- PROBLEM STATEMENT
Produce a word-for-word copy of the lines from the one that contains "Given: Enable italic" to the final line of the data below, with all pictures dropped.

========

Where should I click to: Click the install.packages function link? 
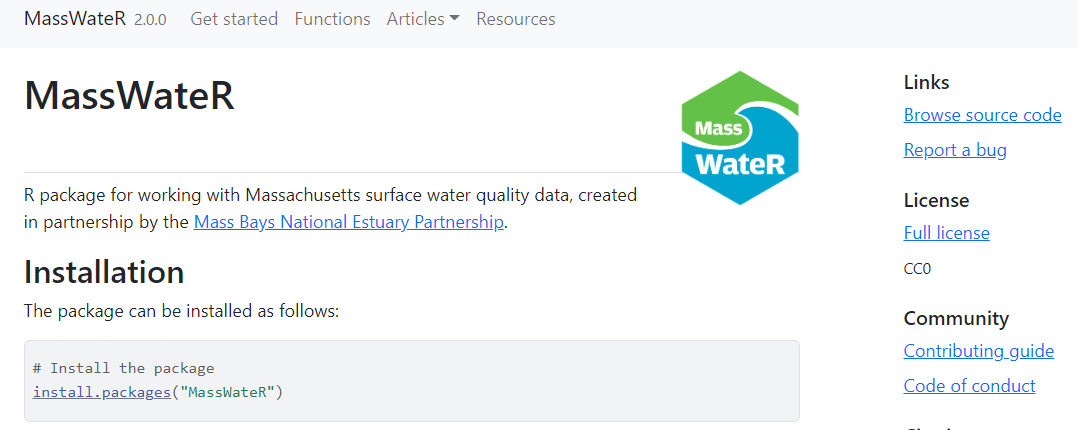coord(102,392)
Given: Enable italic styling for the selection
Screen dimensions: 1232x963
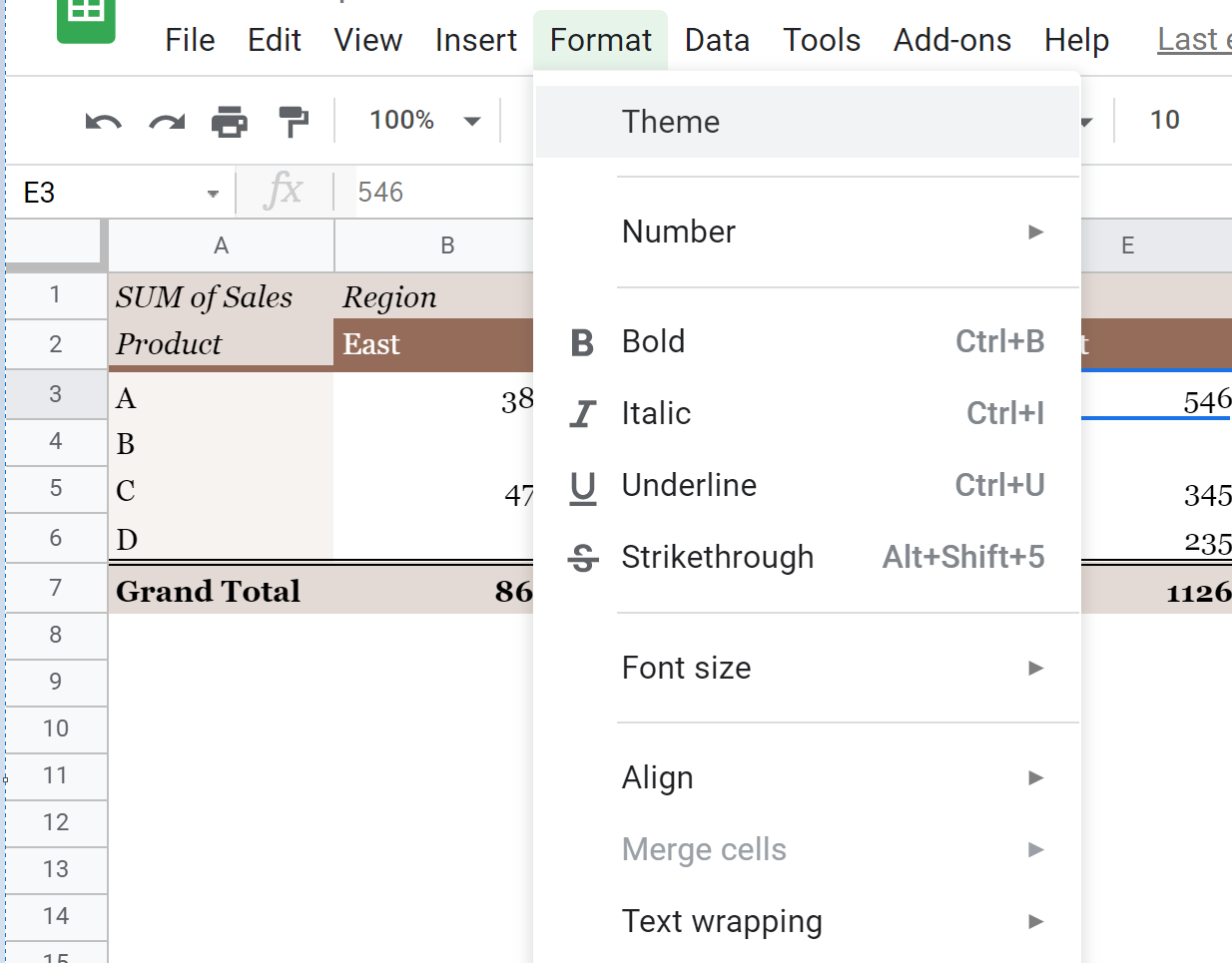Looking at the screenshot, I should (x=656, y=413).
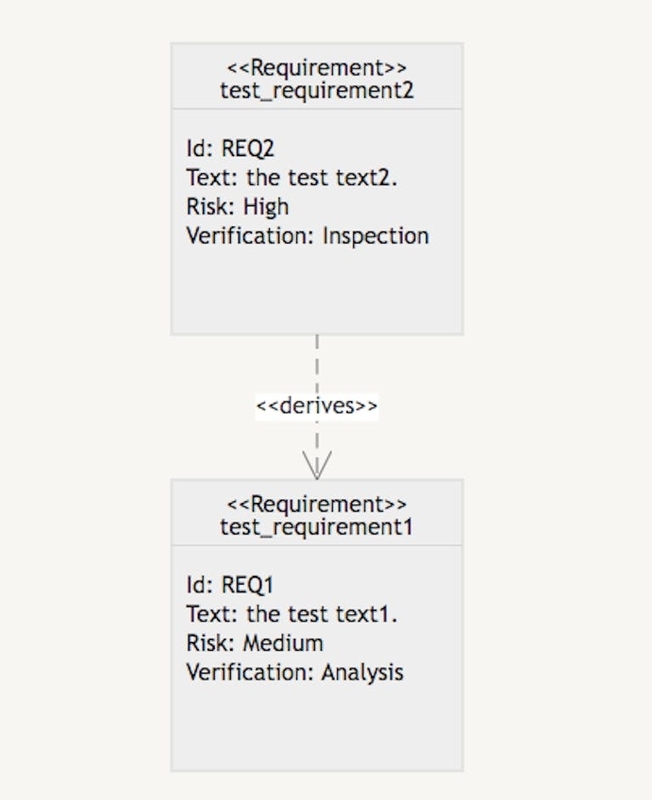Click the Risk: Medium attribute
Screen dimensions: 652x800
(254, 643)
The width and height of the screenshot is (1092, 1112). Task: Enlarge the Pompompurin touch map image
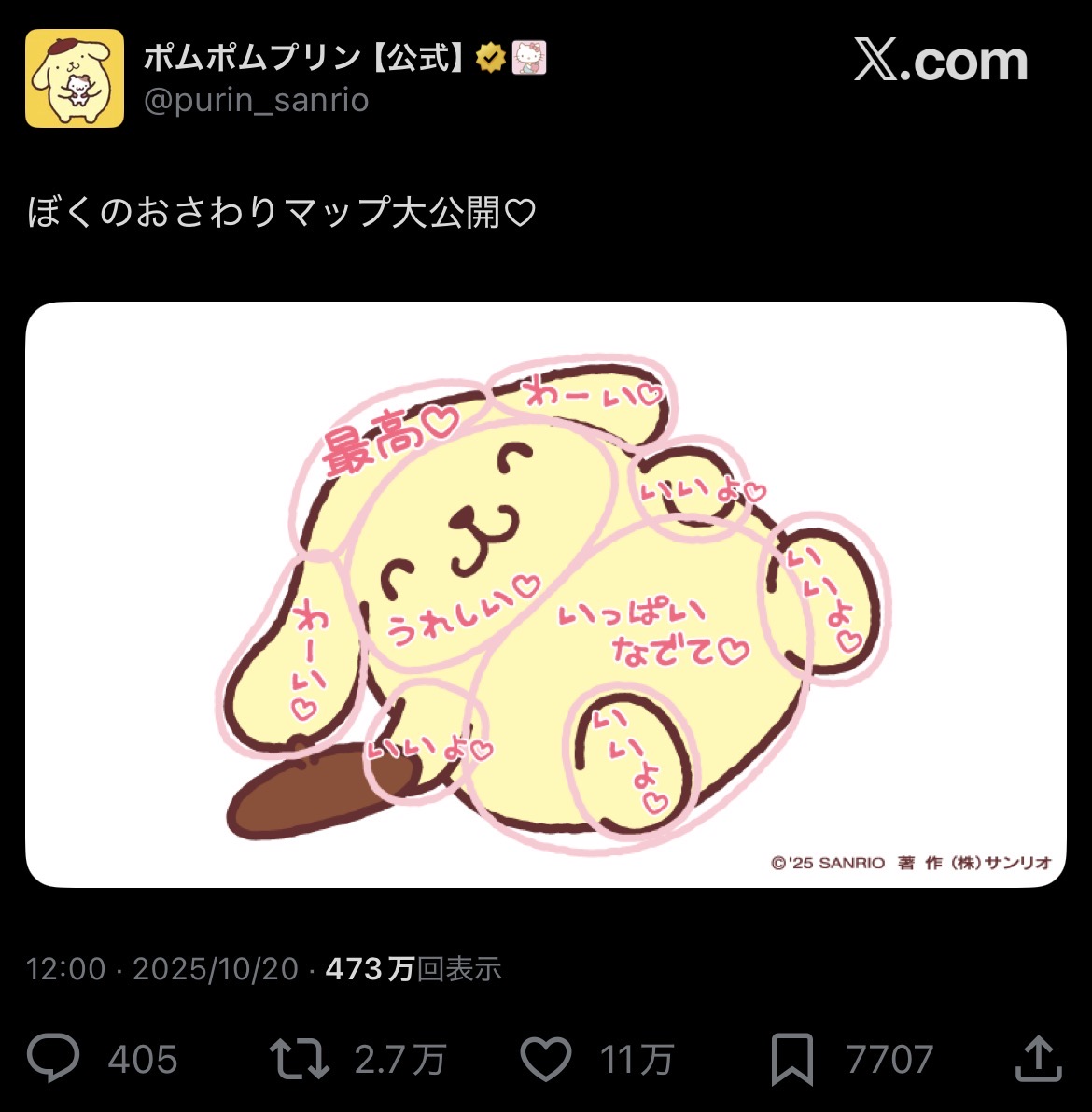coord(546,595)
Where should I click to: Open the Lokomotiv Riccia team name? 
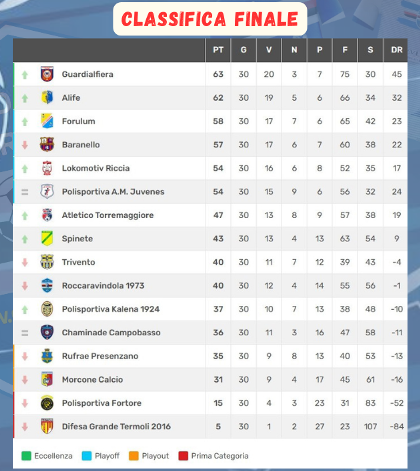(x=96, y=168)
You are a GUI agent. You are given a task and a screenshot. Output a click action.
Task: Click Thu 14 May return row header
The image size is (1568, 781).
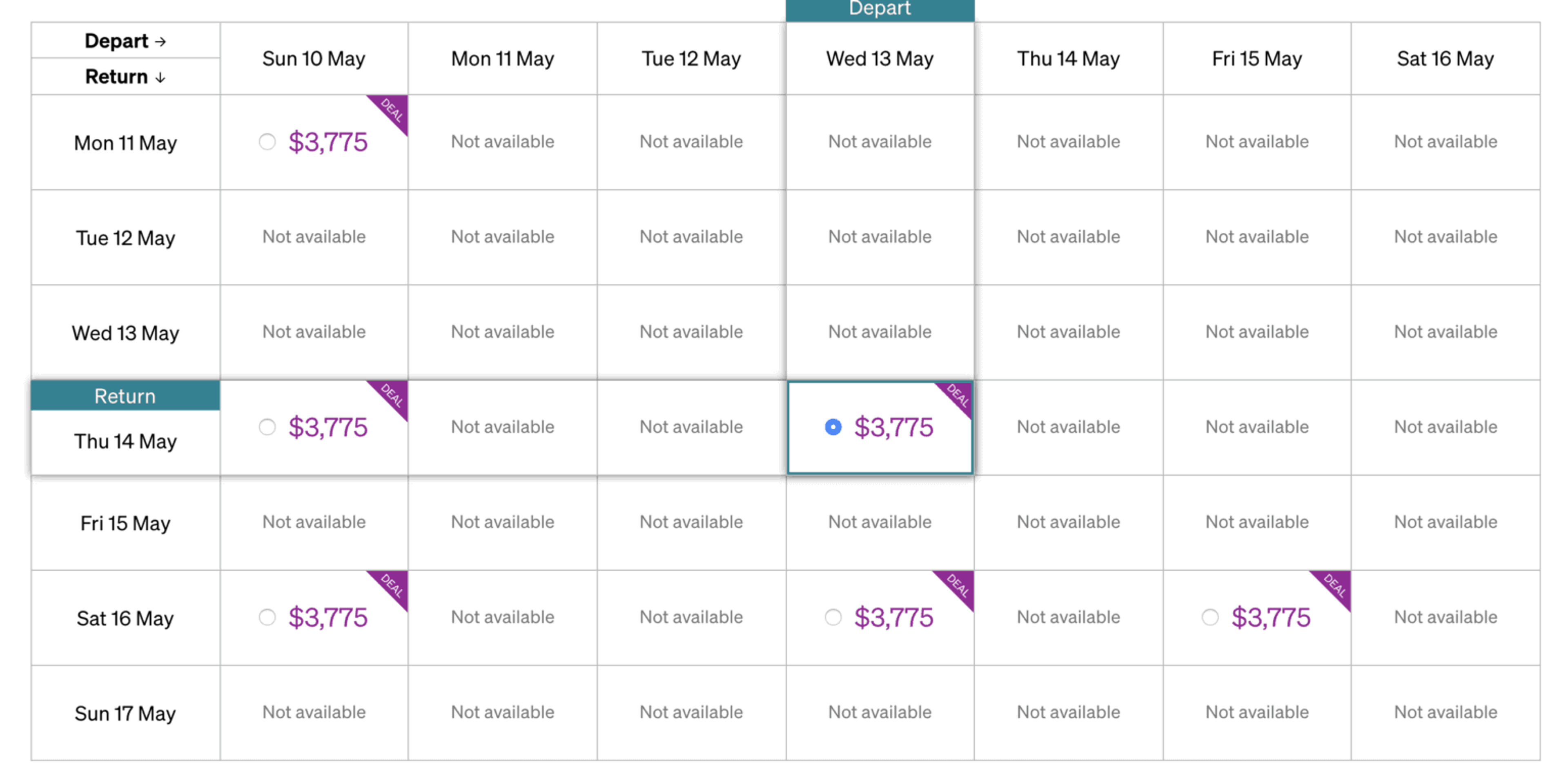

========

- ANSWER FOR THIS EXERCISE
Given: Enable italic styling for the selection
Screen dimensions: 1232x963
Looking at the screenshot, I should (x=656, y=413).
Click the Risk: Medium attribute
Screen dimensions: 652x800
(254, 643)
The width and height of the screenshot is (1092, 1112). Task: Enlarge the Pompompurin touch map image
coord(546,595)
Where should I click to: Open the Lokomotiv Riccia team name? 
(x=96, y=168)
You are a GUI agent. You are given a task and a screenshot. Output a click action.
Task: Click Thu 14 May return row header
The image size is (1568, 781).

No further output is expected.